O novo Polanski é um pouco atípico na carreira do autor de O bebê de Rosemary (1968), pois envereda por caminhos históricos de observação política. É também a primeira vez em que Polanski resolve mexer num assunto que marcou sua infância: aos seis anos de idade o pequeno Roman fugiu de um gueto deixando para trás seus pais, que ali morreriam, algo assim como acontece com a personagem de seu atual filme: Polanski desvinculava-se ali, em plena infância, de suas origens para tornar-se um cidadão do mundo, este judeu-polonês por acaso (?) nascido numa cidade universal como Paris -rodando filmes pelo globo afora, Polanski foi na verdade um natural do mundo.

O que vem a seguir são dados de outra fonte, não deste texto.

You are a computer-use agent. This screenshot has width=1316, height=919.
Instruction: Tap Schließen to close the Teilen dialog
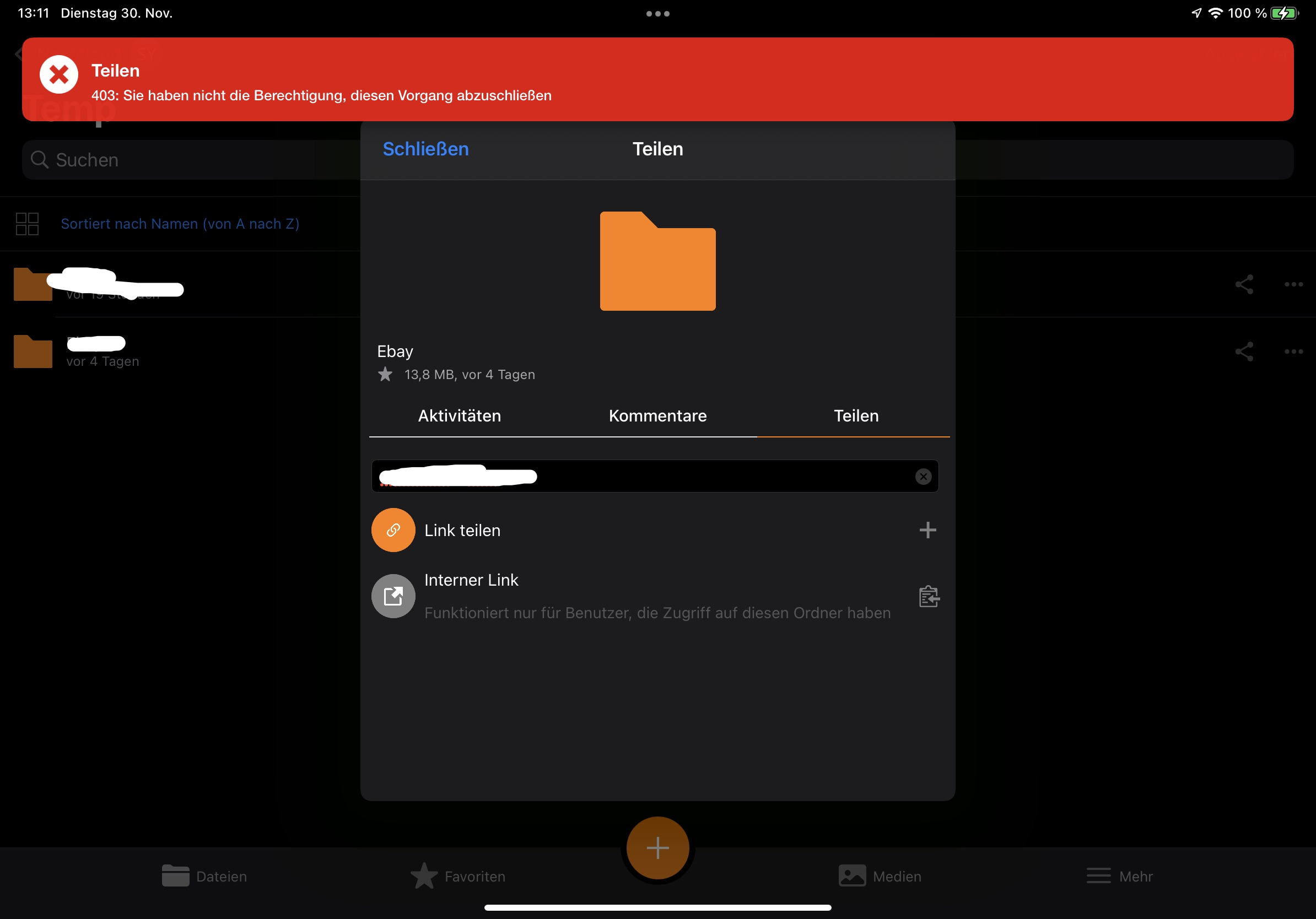pyautogui.click(x=425, y=149)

Em O pianista, além de mostrar que está redivivo, o velho bruxo, tantas vezes comparado com o cineasta espanhol Luis Buñuel, está de volta à pátria e à sua ancestralidade.
O que aproxima O pianista dos outros filmes realizados por Polanski é o caráter sombrio de seu estilo de filmar. Talvez as experiências infantis de um Polanski judeuzinho perseguido expliquem todo o processo estilístico de pesadelo do cineasta; impossível para o realizador deixar de identificar-se na pele de sua personagem, pois vivenciaram coisas assemelhadas, o autor e sua criatura. O pianista é assim uma autobiografia indireta, como muitas vezes são as obras de arte: quem é Madame Bovary?

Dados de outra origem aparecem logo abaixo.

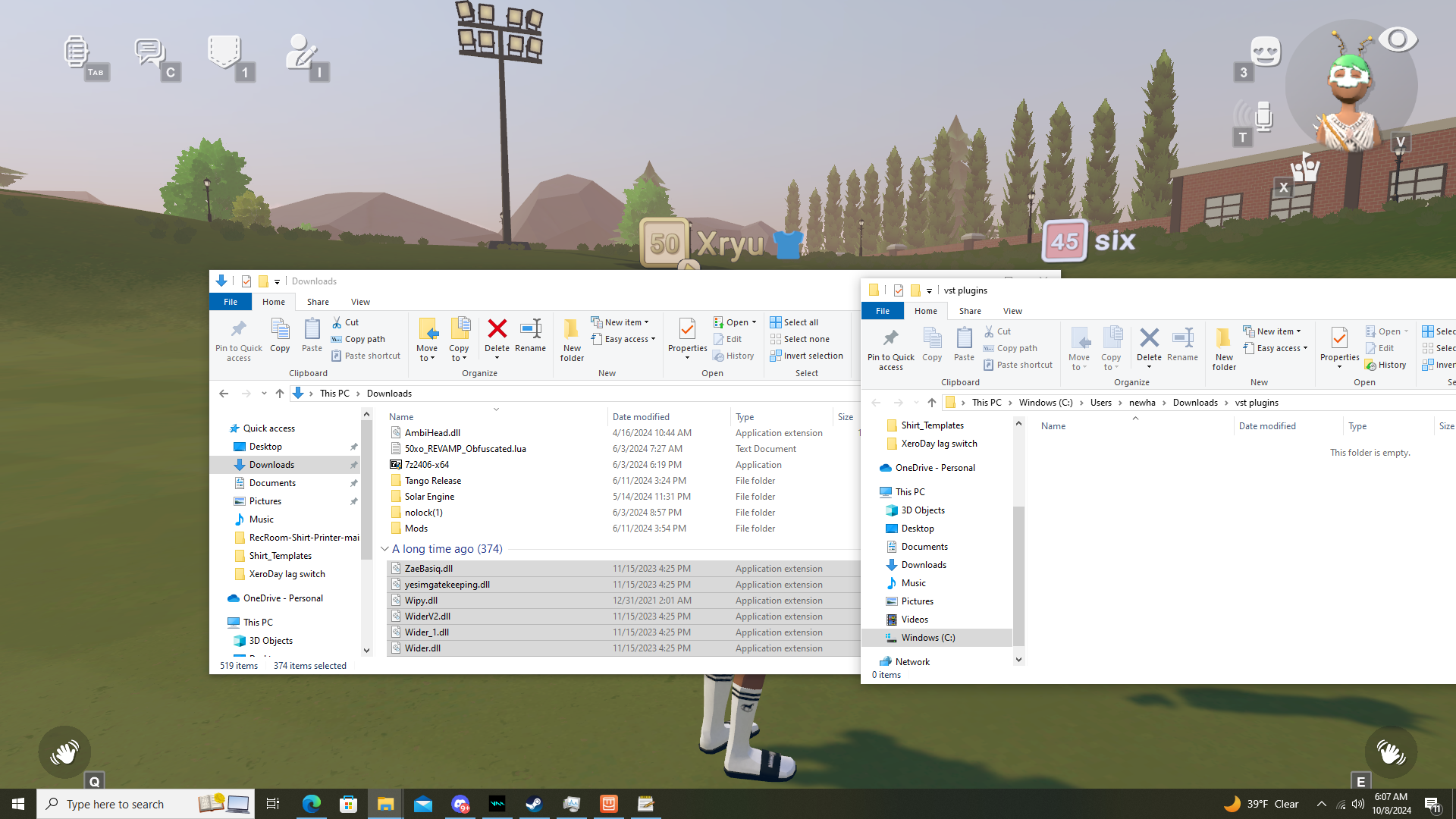Toggle microphone mute icon in game HUD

A cena mais característica e tocante da narrativa é aquela em que um militar nazista se apieda do judeuzinho escondido e, ao ouvi-lo tocar piano, emociona-se e opta por ajudá-lo a sobreviver e não, como seria da lógica do contexto, eliminá-lo. É impressionante a transparência formal de Polanski nesta seqüência: a câmara ora apanha os dedos do pianista espalhando-se por sua emoção corporal de artista, ora se coloca frente a frente com a comoção facial do militar; por cima de todas as diferenças, por cima de toda a selvageria humana, uma forma de arte pode aproximar-nos, diz Polanski com seu inigualável texto cinematográfico. Depois, ao mostrar o confinamento de germânicos (ex-algozes dos judeus poloneses) imposto por soviéticos, Polanski parece querer dizer-nos que todos os totalitarismos se parecem. Só o que pode salvar-nos são os acordes pianísticos do final da projeção: é o banho n´alma com que Polanski encerra o extraordinário diálogo cinematográfico com seu público.